What to produce:
Rewrite every line below, requests included, scaling each coordinate pair in the answers by 0.2 and rounding to whole numbers with halves going up. Omit the pictures from your output.

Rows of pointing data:
========================================================================

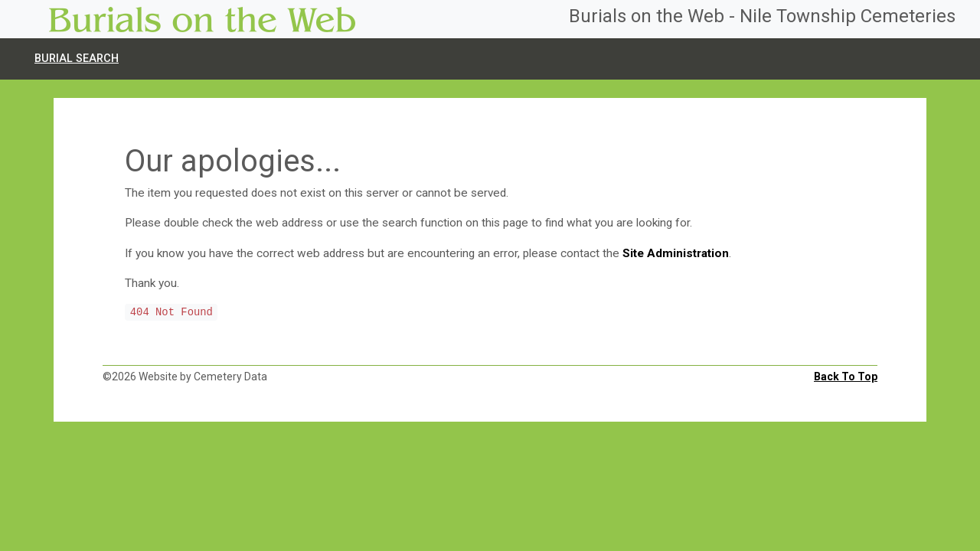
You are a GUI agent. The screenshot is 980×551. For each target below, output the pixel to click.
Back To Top (845, 377)
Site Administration (675, 253)
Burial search (77, 58)
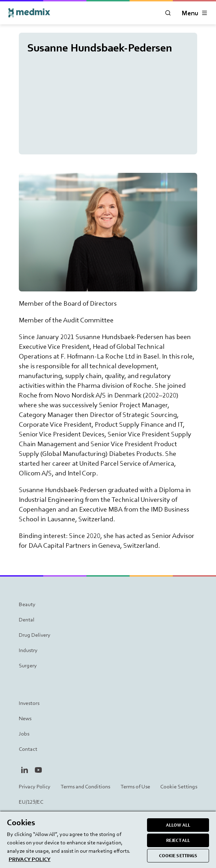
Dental (26, 619)
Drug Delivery (34, 635)
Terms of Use (135, 787)
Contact (28, 749)
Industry (28, 650)
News (25, 718)
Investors (29, 703)
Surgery (28, 665)
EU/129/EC (31, 802)
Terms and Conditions (85, 787)
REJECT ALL (178, 840)
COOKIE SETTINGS (178, 855)
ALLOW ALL (178, 825)
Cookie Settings (179, 787)
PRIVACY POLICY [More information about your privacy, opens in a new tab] (30, 859)
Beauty (27, 604)
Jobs (24, 733)
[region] (108, 839)
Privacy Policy (34, 787)
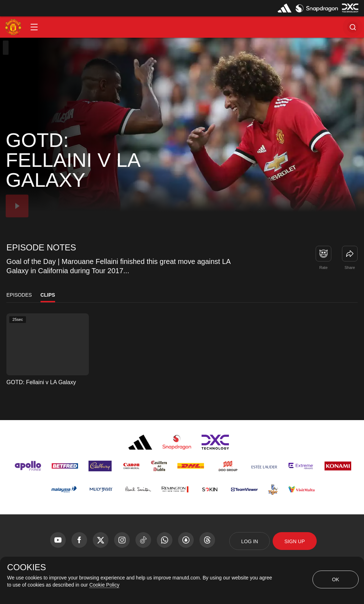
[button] (34, 27)
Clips (48, 295)
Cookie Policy (104, 585)
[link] (350, 254)
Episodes (19, 295)
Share (349, 267)
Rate (323, 267)
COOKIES (26, 567)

========================================================================

Exercise result:
You are a GUI agent. The screenshot is 980×551. For each target below, output the pixel to click.
Back To Top (169, 75)
Site Administration (135, 51)
Burial search (15, 12)
Dental (5, 124)
Drug Delivery (7, 127)
Terms of Use (27, 157)
Contact (6, 150)
Industry (6, 130)
News (5, 144)
Investors (6, 141)
Surgery (6, 133)
EU/129/EC (6, 160)
Terms and Conditions (17, 157)
REJECT ALL (36, 168)
COOKIE SETTINGS (36, 171)
ALLOW ALL (36, 165)
Cookie Settings (36, 157)
PRIVACY POLICY [More information about your privacy, opens in a new tab] (6, 172)
Beauty (5, 121)
Jobs (5, 147)
[region] (22, 168)
Privacy Policy (7, 157)
[button] (7, 5)
Clips (10, 59)
Cookie Policy (21, 117)
[link] (70, 51)
Episodes (4, 59)
Share (70, 53)
Rate (65, 53)
COOKIES (5, 113)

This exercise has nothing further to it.